AIM OF THE TASK: Return, word for word, everything in the material from the line containing "Screen dimensions: 1440x720" down to the line containing "point(39,24)", including both of those lines.
***
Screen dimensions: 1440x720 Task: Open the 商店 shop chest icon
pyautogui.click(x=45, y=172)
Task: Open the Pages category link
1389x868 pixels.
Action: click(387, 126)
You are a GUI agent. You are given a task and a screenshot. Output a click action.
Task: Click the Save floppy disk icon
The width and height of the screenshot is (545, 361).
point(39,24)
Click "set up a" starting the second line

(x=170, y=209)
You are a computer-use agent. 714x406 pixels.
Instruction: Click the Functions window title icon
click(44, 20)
***
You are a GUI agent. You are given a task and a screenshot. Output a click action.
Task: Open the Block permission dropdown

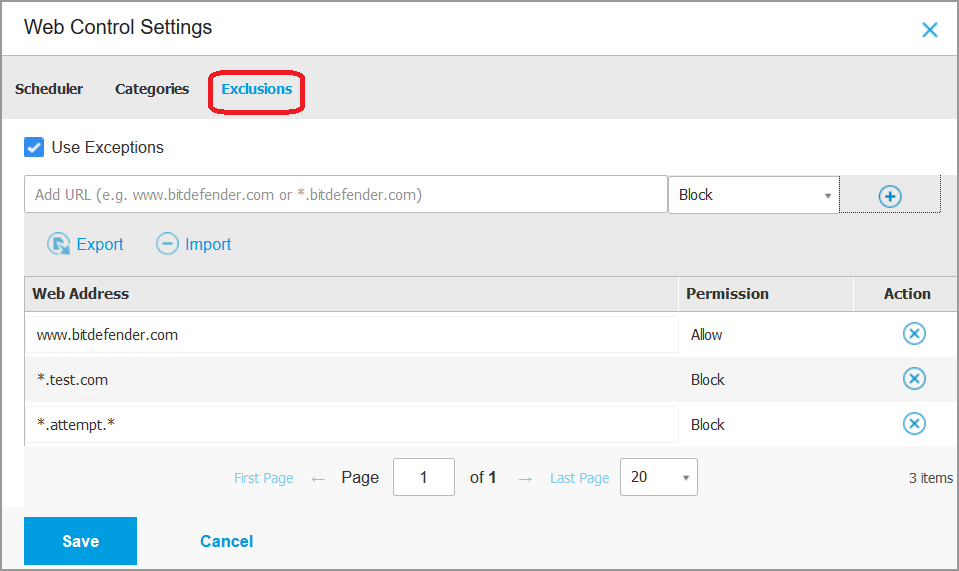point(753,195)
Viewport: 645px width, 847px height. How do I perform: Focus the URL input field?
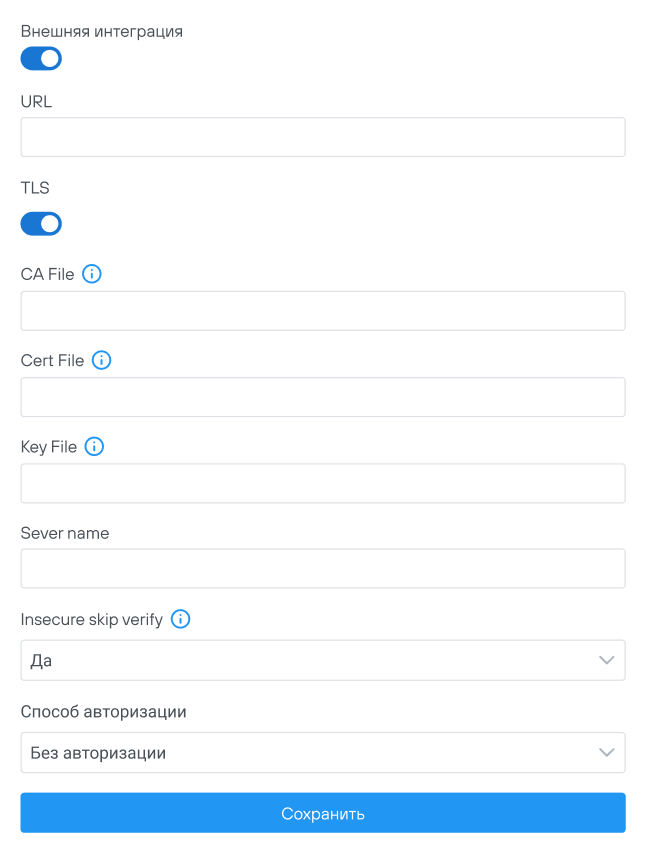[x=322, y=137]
***
OUTPUT OF THE TASK:
Screen dimensions: 1440x720 Task: Open the 商店 shop chest icon
pyautogui.click(x=45, y=172)
Task: Open the Pages category link
1389x868 pixels.
Action: click(387, 126)
You are a GUI agent. You are given a task and a screenshot. Output a click action.
Task: Click the Save floppy disk icon
The width and height of the screenshot is (545, 361).
point(39,24)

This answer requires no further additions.